Charles Schwab & Co. is poised to announce at least one more distribution deal for its successful OneSource mutual fund program by yearend, according to a top executive at the firm.

With two banks already distributing the nearly 2,000 funds available through OneSource, San Francisco-based Schwab is now looking to cement further relationships, said Tom Seip. But banks are not the only potential partners, said Mr. Seip. He said that Schwab is courting other financial institutions, but declined to say what kind.

Mr. Seip, who succeeded Timothy McCarthy as president of Schwab's mutual fund and international areas in September, discussed his new post in a telephone interview last week. Formerly an executive vice president in Schwab's retail brokerage, Mr. Seip succeeded Mr. McCarthy when Mr. McCarthy was promoted to head the brokerage operation.

According to Mr. Seip, Schwab wants to distribute OneSource through multiple channels, including banks and other types of financial institutions, from which it gains fees for the fund program.

He said the firm's strategy for the mutual fund business involves making "it easier for people to buy mutual funds, whether they want to buy them directly from us, in a 401(k) plan, through a bank, over the Internet, here or overseas."

KeyCorp and First Union Corp. currently offer OneSource to their customers.

Geoffrey H. Bobroff, a mutual fund analyst based in East Greenwich, R.I., speculated that Schwab may well be looking to partner with an insurer. "They have a captive sales forces," he noted.

But he noted that insurers move slowly into new areas. Mutual funds are "not their primary, bread-and-butter business, so they're going to go at it slowly."

Mr. Seip said that for "the foreseeable future" the internal growth of OneSource will probably "outstrip the growth of the product through intermediary channels."

That, Mr. Bobroff said, may be because banks are looking to distribute OneSource for "defensive" reasons.

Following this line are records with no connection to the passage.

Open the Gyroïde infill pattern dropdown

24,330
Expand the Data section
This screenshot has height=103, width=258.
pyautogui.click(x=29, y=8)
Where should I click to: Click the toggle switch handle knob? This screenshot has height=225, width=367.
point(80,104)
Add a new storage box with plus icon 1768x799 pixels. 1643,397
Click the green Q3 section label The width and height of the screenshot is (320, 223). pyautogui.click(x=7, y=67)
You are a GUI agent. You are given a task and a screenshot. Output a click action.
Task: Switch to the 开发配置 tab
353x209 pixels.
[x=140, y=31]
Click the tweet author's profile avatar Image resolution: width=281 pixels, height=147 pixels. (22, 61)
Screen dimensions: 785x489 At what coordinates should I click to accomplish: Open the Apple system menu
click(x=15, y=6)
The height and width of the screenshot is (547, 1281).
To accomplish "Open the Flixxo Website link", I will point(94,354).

"If I were in Schwab's shoes, I would not be banking for a substantial portion of growth coming from those new outlets," said Mr. Bobroff.

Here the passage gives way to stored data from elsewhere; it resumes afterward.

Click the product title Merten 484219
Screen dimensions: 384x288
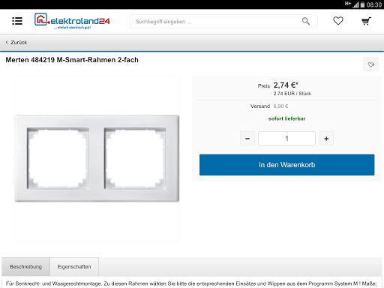(x=72, y=60)
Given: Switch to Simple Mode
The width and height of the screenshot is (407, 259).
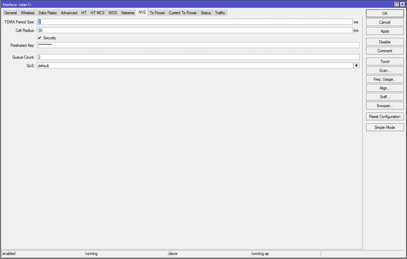Looking at the screenshot, I should click(385, 128).
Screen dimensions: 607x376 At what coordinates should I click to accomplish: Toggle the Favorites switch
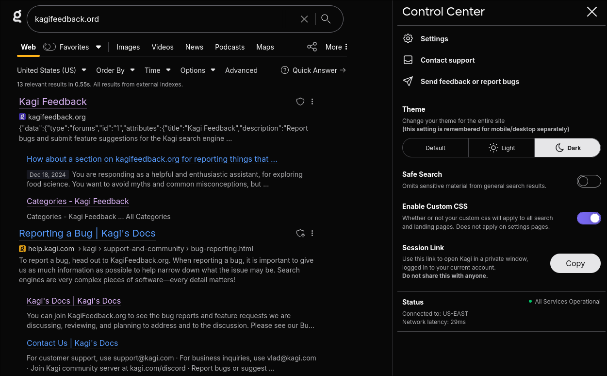49,47
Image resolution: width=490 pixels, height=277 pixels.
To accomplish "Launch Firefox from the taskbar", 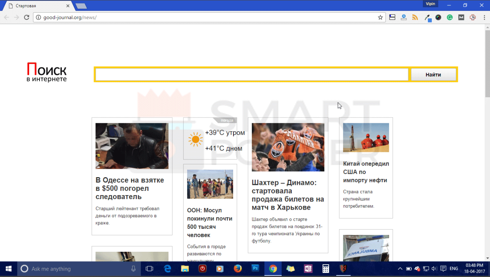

But Mr. Seip noted that Charles Schwab is still putting a lot of energy into its outside distribution efforts for OneSource. The company recently appointed Chip Roame, a Schwab vice president, to head that effort.

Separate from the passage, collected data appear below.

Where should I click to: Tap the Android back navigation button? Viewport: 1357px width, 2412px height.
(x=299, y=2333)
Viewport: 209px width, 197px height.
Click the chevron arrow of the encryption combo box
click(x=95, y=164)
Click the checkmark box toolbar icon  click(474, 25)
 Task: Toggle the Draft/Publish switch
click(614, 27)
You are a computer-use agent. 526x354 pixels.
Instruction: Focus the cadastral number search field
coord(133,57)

"Chip Roame's mission in life is to move the bank partnerships and clearing partnerships down the road more quickly," said Mr. Seip.

Schwab wants to take a "deliberate" approach to distributing OneSource through banks, said Mr. Seip.

"We want to make sure that we conclude arrangements with only one bank in any given market," he said. Limiting the relationship to one bank per region will give OneSource a national franchise, while enabling Schwab to foster a closer relationship with the bank in question, he said.

Schwab's fund mart is not without competition. Broker-dealers and banks have concocted their own proprietary fund marts, their own versions of the OneSource formula. Serious competitors include Fidelity Investments, but banks are also grooming themselves as viable challengers, he observed.

"They're not yet," Mr. Seip said, "but they absolutely will be once they get the infrastructure in place-and when and if they make a real commitment to getting into this business."

Citicorp, Bank America Corp., and NationsBank Corp. are three banks that are serious about the mutual fund business, he said.These banks, though, are targeting only their own customers with their fund marts, while Schwab is seeking to bring OneSource to other financial institutions' customers as well.